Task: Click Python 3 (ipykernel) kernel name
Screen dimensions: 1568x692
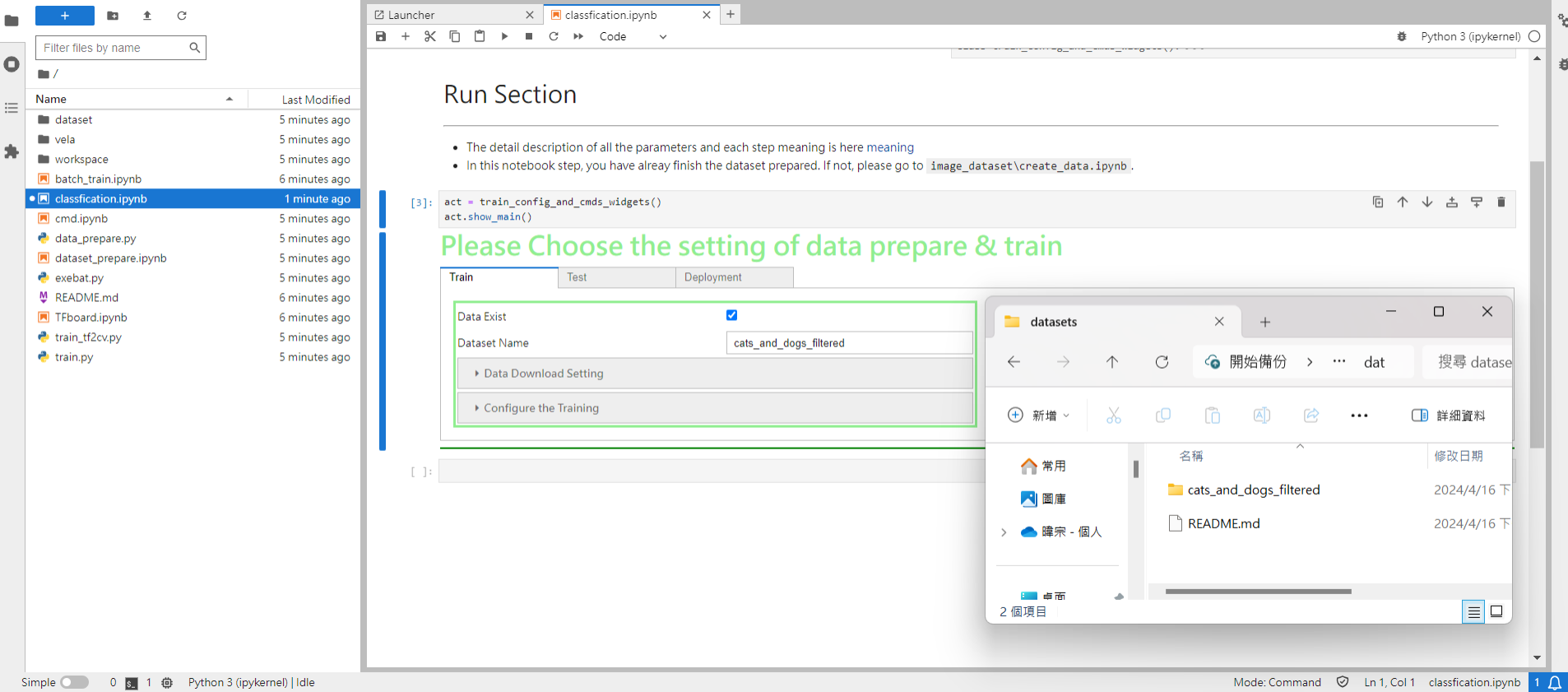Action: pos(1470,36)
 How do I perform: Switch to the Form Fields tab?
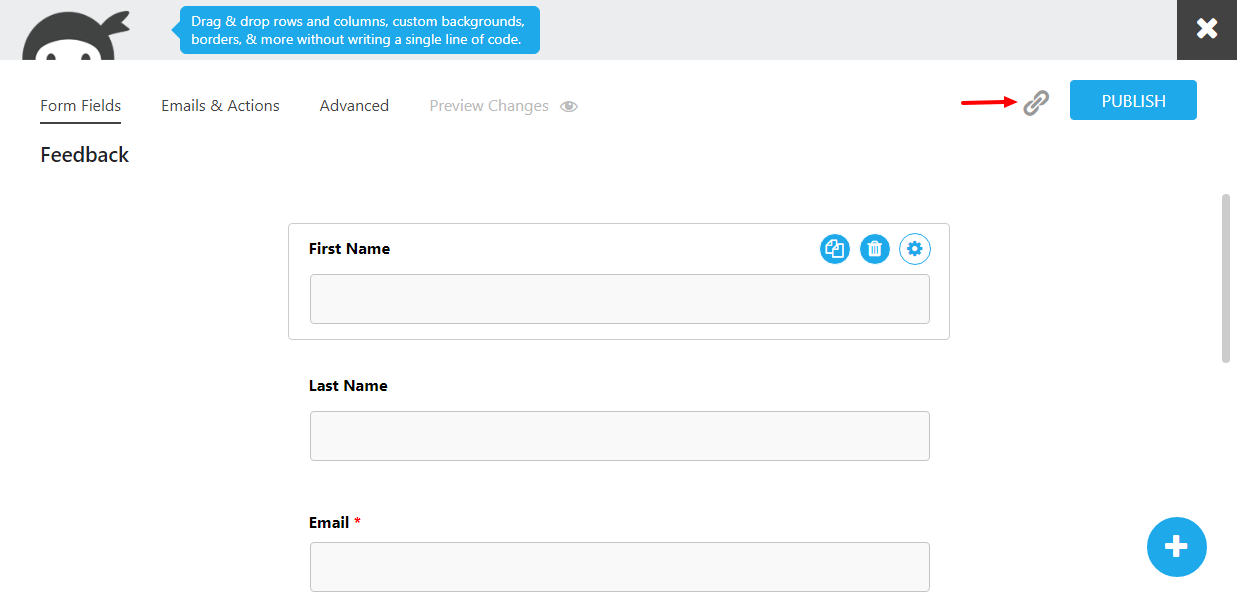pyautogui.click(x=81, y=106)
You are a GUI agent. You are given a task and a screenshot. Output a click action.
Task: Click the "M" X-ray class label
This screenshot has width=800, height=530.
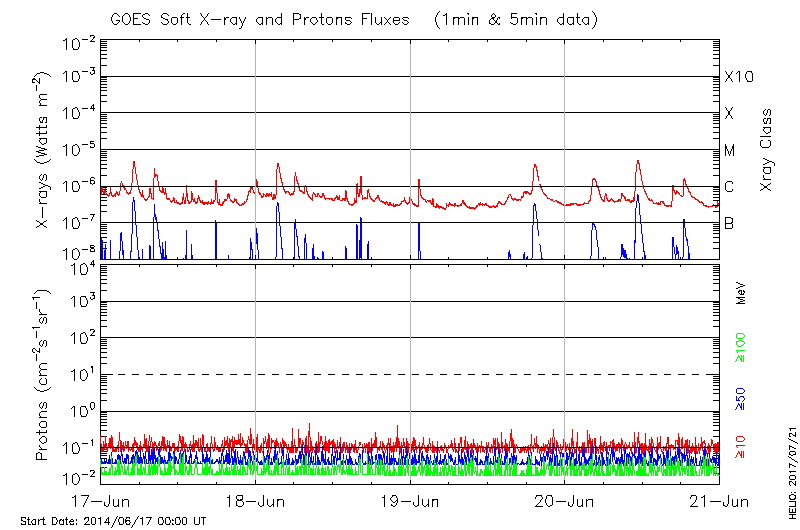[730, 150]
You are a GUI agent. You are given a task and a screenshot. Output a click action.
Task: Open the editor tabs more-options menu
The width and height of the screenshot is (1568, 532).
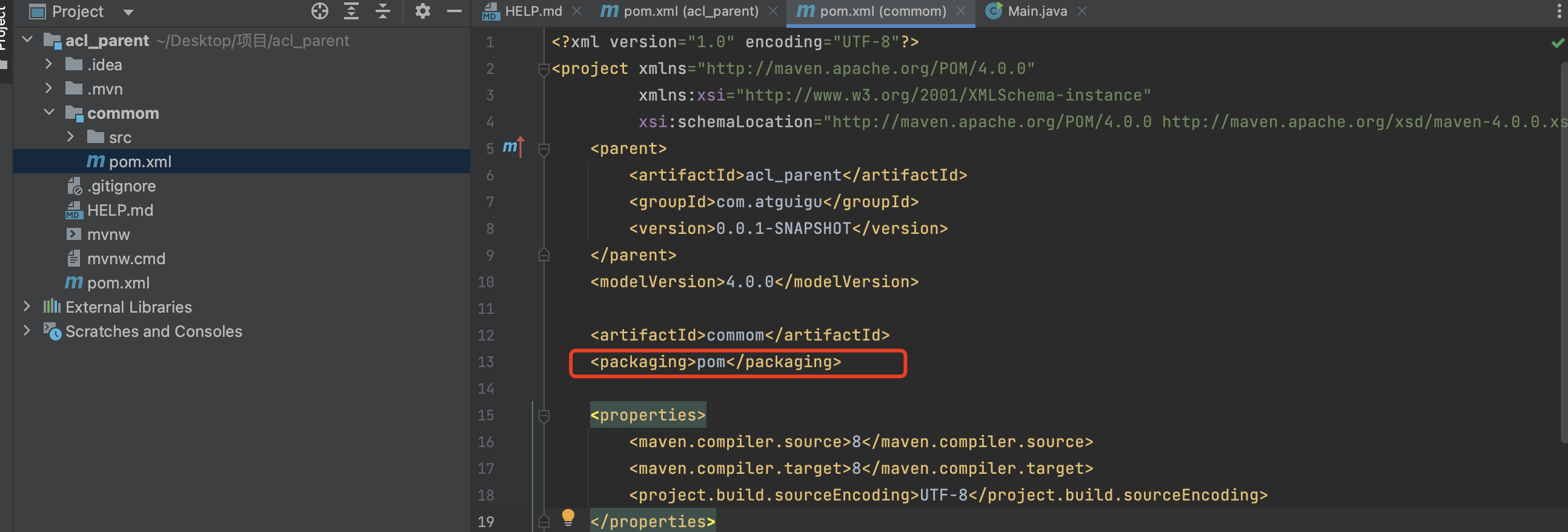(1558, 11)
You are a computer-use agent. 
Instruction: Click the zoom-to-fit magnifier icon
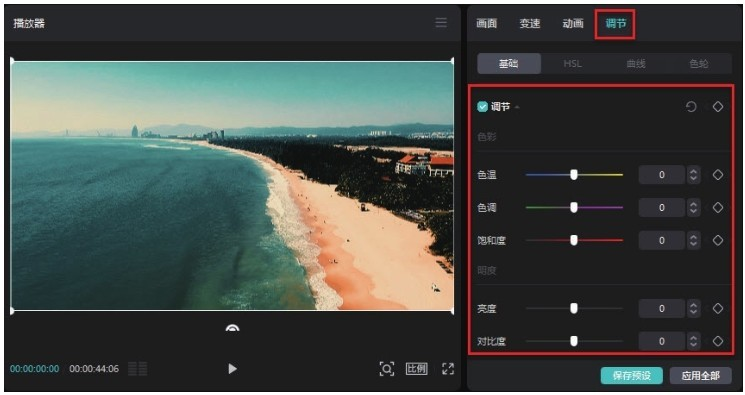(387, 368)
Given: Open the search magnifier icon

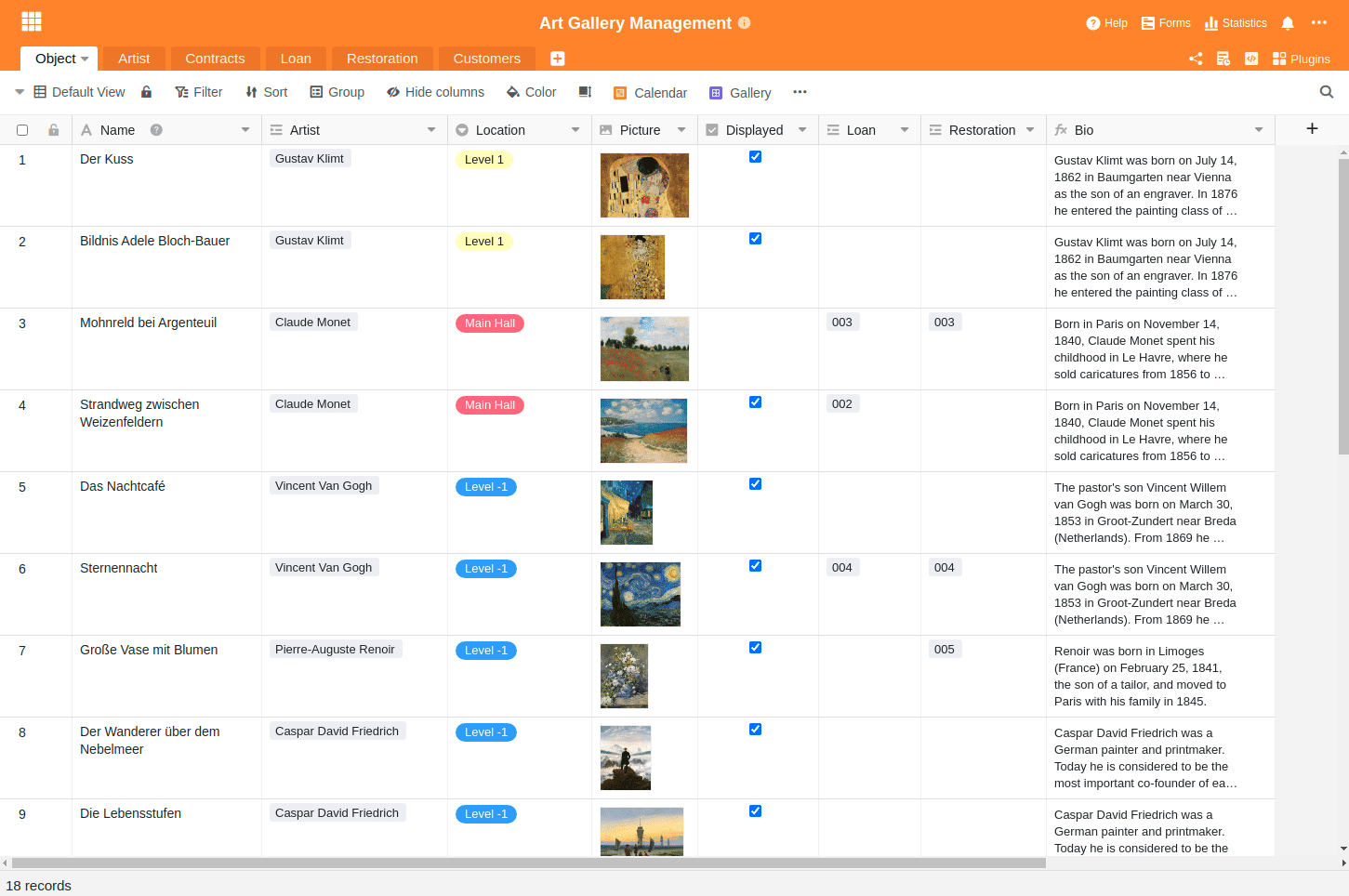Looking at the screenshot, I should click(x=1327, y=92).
==
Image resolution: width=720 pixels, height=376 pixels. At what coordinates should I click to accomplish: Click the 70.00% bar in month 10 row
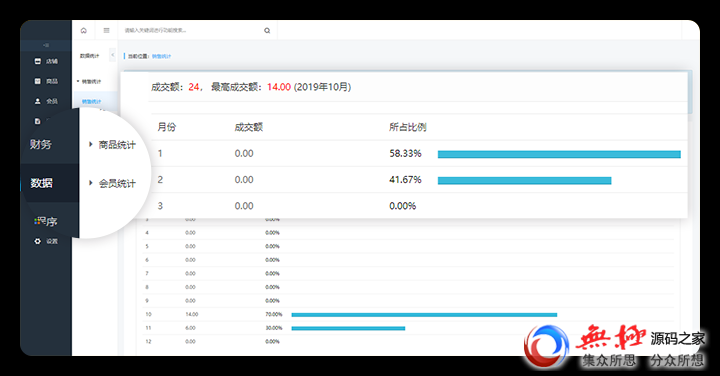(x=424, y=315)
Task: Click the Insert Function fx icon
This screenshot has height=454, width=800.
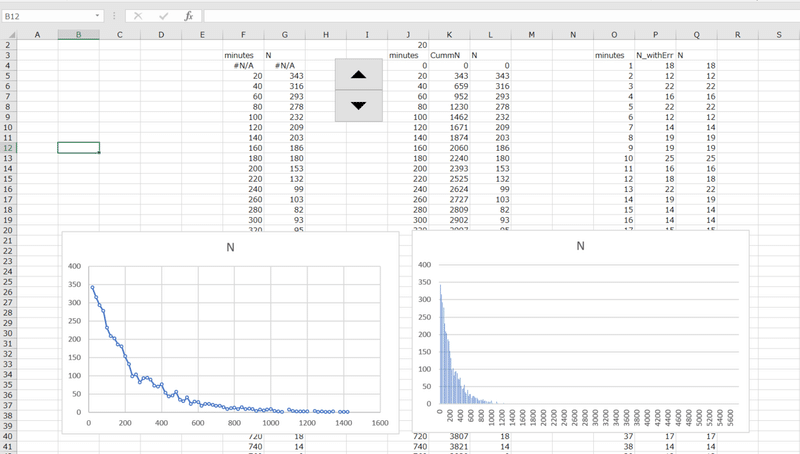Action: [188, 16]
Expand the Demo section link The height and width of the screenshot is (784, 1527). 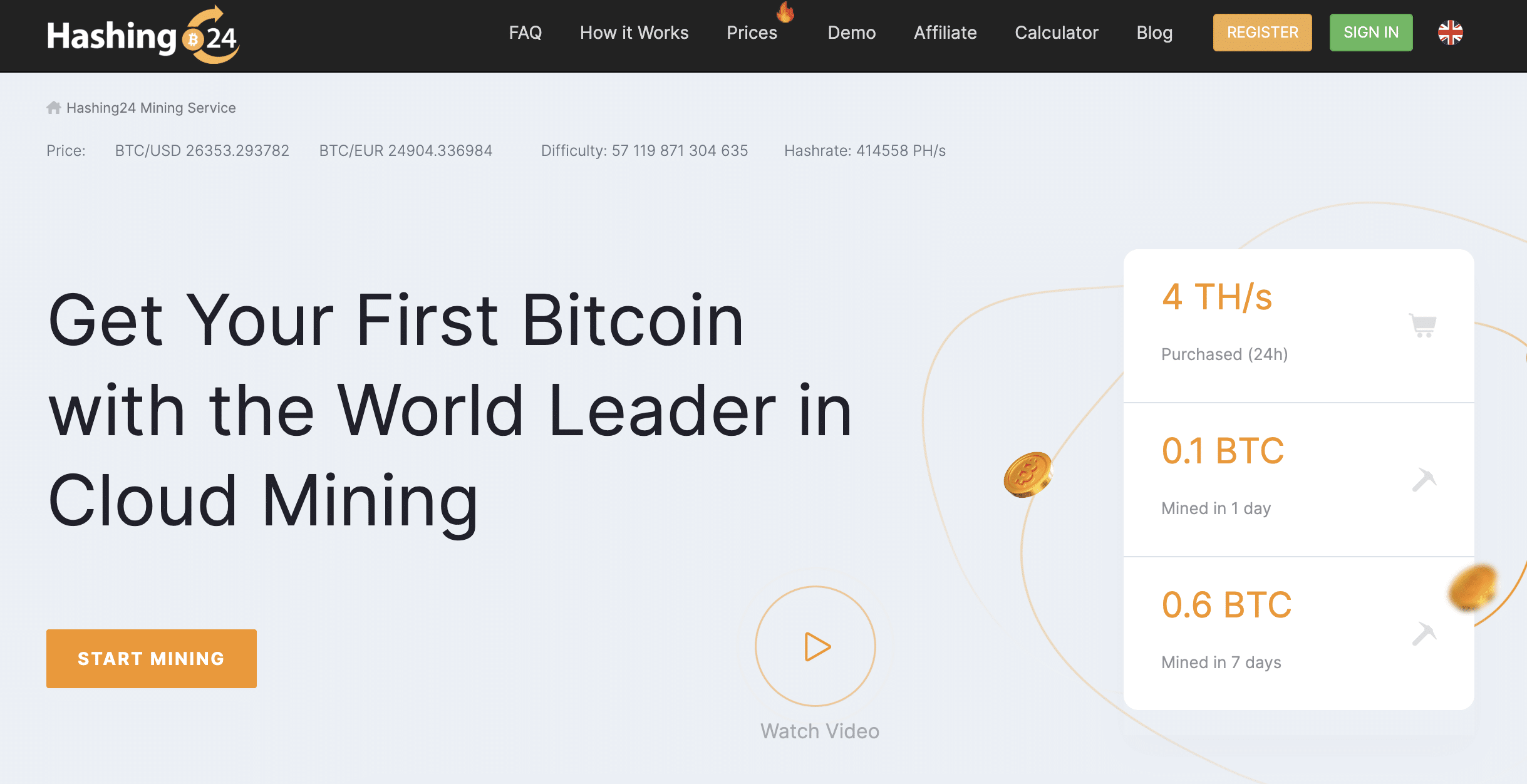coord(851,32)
--
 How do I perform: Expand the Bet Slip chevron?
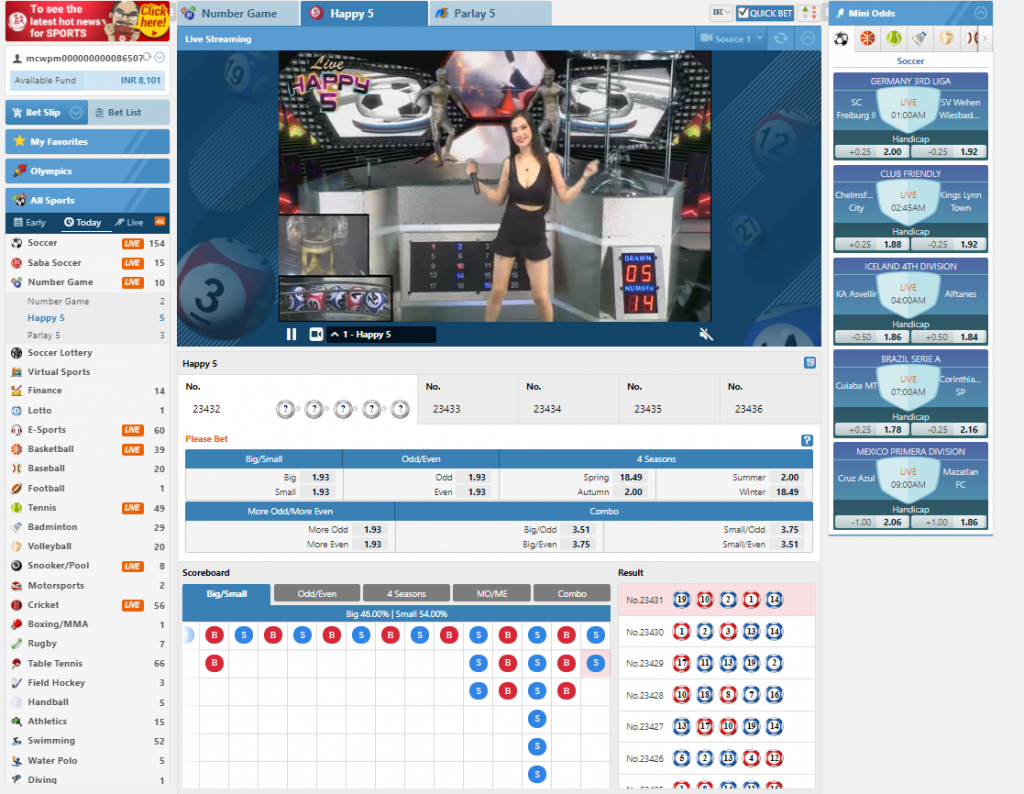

■ **WHAT YOU WILL DO**: Please transcribe exactly the part of the records that opens with the line containing "Task: Click Python 3 (ipykernel) kernel name" and closes with the line containing "X-ray class label", both ends included, and leave out the pictures.

■ **RESULT BELOW**:
Task: Click Python 3 (ipykernel) kernel name
Screen dimensions: 1568x692
Action: pos(1470,36)
 How do I perform: Switch to the Form Fields tab?
pyautogui.click(x=81, y=106)
You are a GUI agent. You are given a task and a screenshot. Output a click action.
Task: Click the "M" X-ray class label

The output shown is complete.